*** Opening of DOCUMENT EXCERPT ***

AIIMS chief says mixing vaccines can boost immunity, but more data required
AIIMS (All India Institute of Medical Sciences) chief Dr Randeep Guleria has said that there is potential in mixing two COVID-19 vaccines to generate better immunity against the virus. However, he added that more research is needed to determine the level of effectiveness of the two different vaccines against COVID-19 in order to make an informed decision for infected patients.
In a recent interview with NDTV, AIIMS chief Dr Guleria said that some data suggest mixing two vaccines may lead to better immunity and antibody protection, while other data suggest it may result in slightly higher side effects.
Explaining that India is going to have more vaccines in the near future, including Pfizer, Moderna, and the Zydus Cadilas’ vaccine, more data is needed to assess which combination will work better to achieve the desired results.
“Which combination is better is something we don’t know at this time… but yes initial studies suggest it may be an option,” he told NDTV.
Last month, the government said it will be conducting tests on mixing two different vaccines to analyse the feasibility of the new concoction in enhancing immunity against the novel Coronavirus.
Speaking to the media, Dr NK Arora, chairman of the COVID-19 working group under the National Technical Advisory Group on Immunisation (NTAGI),had said that India will be using at least eight vaccines to ascertain the right combination. These vaccines will include SII’s Covishield Bharat Biotech’s Covaxin and Russian-made Sputnik V
Some countries are already administering two mixed vaccines to people after early trials indicated safe and effective results against the virus among some combinations. At least three studies have found that a combination of two different vaccines produces strong immune responses in fighting the virus.

*** Close of DOCUMENT EXCERPT ***

## PROBLEMS AND TASKS
1. List every COVID-19 vaccine that the article on mixing vaccines names.
2. According to the vaccine-mixing article, at least how many vaccines will India use to find the right combination?
3. Resume the article on mixing COVID-19 vaccines from where it stops.

*** Opening of INFORMATION ***

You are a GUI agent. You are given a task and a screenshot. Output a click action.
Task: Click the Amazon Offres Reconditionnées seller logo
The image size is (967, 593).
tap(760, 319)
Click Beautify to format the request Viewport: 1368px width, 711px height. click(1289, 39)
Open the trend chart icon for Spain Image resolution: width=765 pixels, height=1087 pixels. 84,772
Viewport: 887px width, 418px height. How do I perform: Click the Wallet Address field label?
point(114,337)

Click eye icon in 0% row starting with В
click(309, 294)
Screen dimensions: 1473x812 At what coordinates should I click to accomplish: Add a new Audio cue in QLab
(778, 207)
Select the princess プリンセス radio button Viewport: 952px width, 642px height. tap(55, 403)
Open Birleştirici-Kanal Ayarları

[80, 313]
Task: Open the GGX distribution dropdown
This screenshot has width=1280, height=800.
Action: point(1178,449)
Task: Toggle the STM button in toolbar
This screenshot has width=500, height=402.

*** Close of INFORMATION ***

## SOLVED TASKS
1. Pfizer, Moderna, Zydus Cadila's vaccine, SII's Covishield, Bharat Biotech's Covaxin, Russian-made Sputnik V

2. At least eight vaccines.

3.
In a Spanish study, more than 400 people were given a dose of the Pfizer-BioNTech vaccine eight weeks after the first dose of the AstraZeneca vaccine. As per the results of the blood tests, only a few developed side effects from the blend, while the majority of them experienced a strong antibody response two weeks after taking the second vaccine dose.
Amid concerns over a potential third COVID-19 wave in India, the health authorities are expecting at least six more vaccines to be available by September, including Zydus-Cadilla’s Zycov-D and SII-Johnson & Johnson’s Covovax. Clinical trials conducted by the country’s healthcare authorities of these vaccines have reportedly shown promising results.
As of June 24, India has administered more than 307 million vaccine doses toeligible groups, as the union government kickstarted the centralised free vaccination policy earlier this week.